• TASK INSTRUCTIONS
**1)** List each distinct name that appears in a heading of the guitar trade thread, giving each name only once.
**2)** Copy out the guitar trade thread word for word, from "## John Reilly" down to "plot thickens .".

• PASSAGE PROVIDED
Your numbers are way off. A Les Paul Classic is $1700-$1900 in used value. Check Reverb, sold listings on eBay, Kijiji, etc.

I think the copper top was the coolest finish Gibson ever did. I'd 100% do that trade unless the OP is really a Strat guy and not an LP guy.

Sent from my SM-G930W8 using Tapatalk


----------



## John Reilly (Apr 7, 2018)

Verne said:


> I did forget to mention that the case it came in is gone, so there is that to take into consideration


That`s where the guys wife stashed the 50K in savings bonds he is so desperate to recover ,the plot thickens .


----------



## Verne (Dec 29, 2018)

HAHAHA. He doesn't know where I live, so I'm covered. I'll be visiting him...........and not in Millhaven I hope.


----------



## Jimmy Fingers (Aug 17, 2017)

Easy decision....this guy has nice equipment. I haven't decided yet, what else you got? "I'll take the amp and......."


----------



## sillyak (Oct 22, 2016)

hatspin said:


> Your numbers are way off. A Les Paul Classic is $1700-$1900 in used value. Check Reverb, sold listings on eBay, Kijiji, etc.
> 
> I think the copper top was the coolest finish Gibson ever did. I'd 100% do that trade unless the OP is really a Strat guy and not an LP guy.
> 
> Sent from my SM-G930W8 using Tapatalk


I stand by my estimate. 

My range on the bottom was covering if it was really beat up/in poor condition. I wouldn't pay more than $1800 for a classic (unless it had a finish or top to die for) and I see them in excellent shape for that on Kijiji often.

Copper is a curve ball though. My pricing estimate was just for a normal one as I don't know how that colour affects value.


----------



## Verne (Dec 29, 2018)

I really am leaning toward the amp. Watched a couple videos on it. Liked what I heard and saw. I checked on Kijiji for resale prices, and it's above what was paid for this. I know what would happen with the LP, eventually I'd be after another Strat and it'd be gone. Amps hang around a lot longer with me.

• SUPPLIED INFORMATION

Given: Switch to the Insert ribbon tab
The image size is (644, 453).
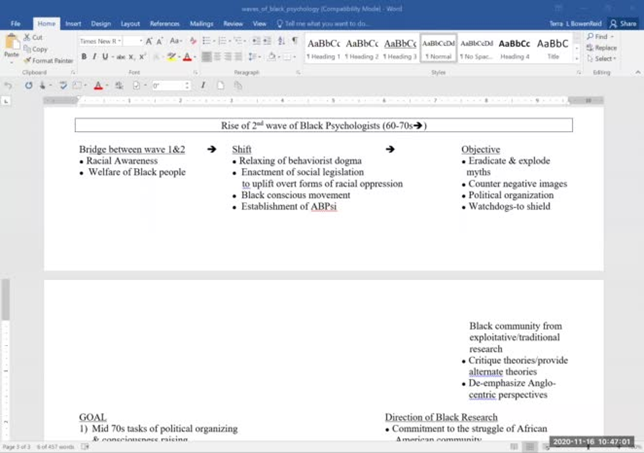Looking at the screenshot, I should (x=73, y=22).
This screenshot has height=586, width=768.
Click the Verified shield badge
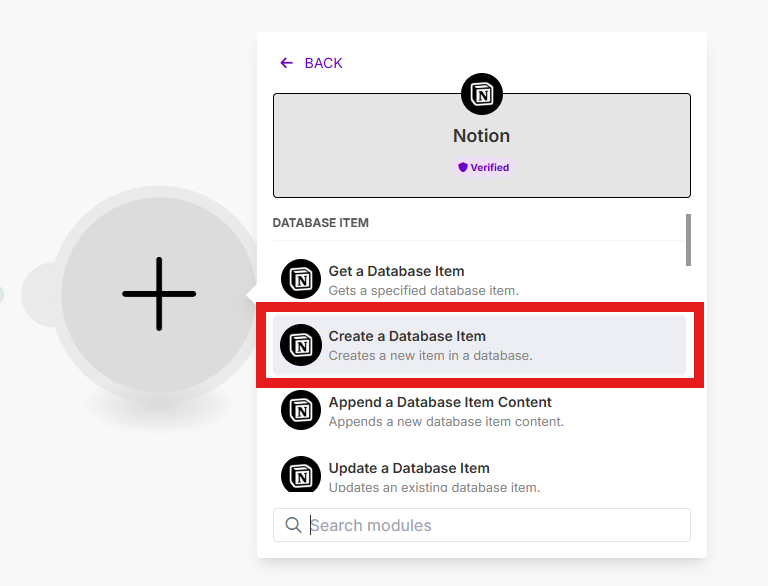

• PER-TASK ANSWERS
**1)** John Reilly, Verne, Jimmy Fingers, sillyak

**2)**
## John Reilly (Apr 7, 2018)

Verne said:


> I did forget to mention that the case it came in is gone, so there is that to take into consideration


That`s where the guys wife stashed the 50K in savings bonds he is so desperate to recover ,the plot thickens .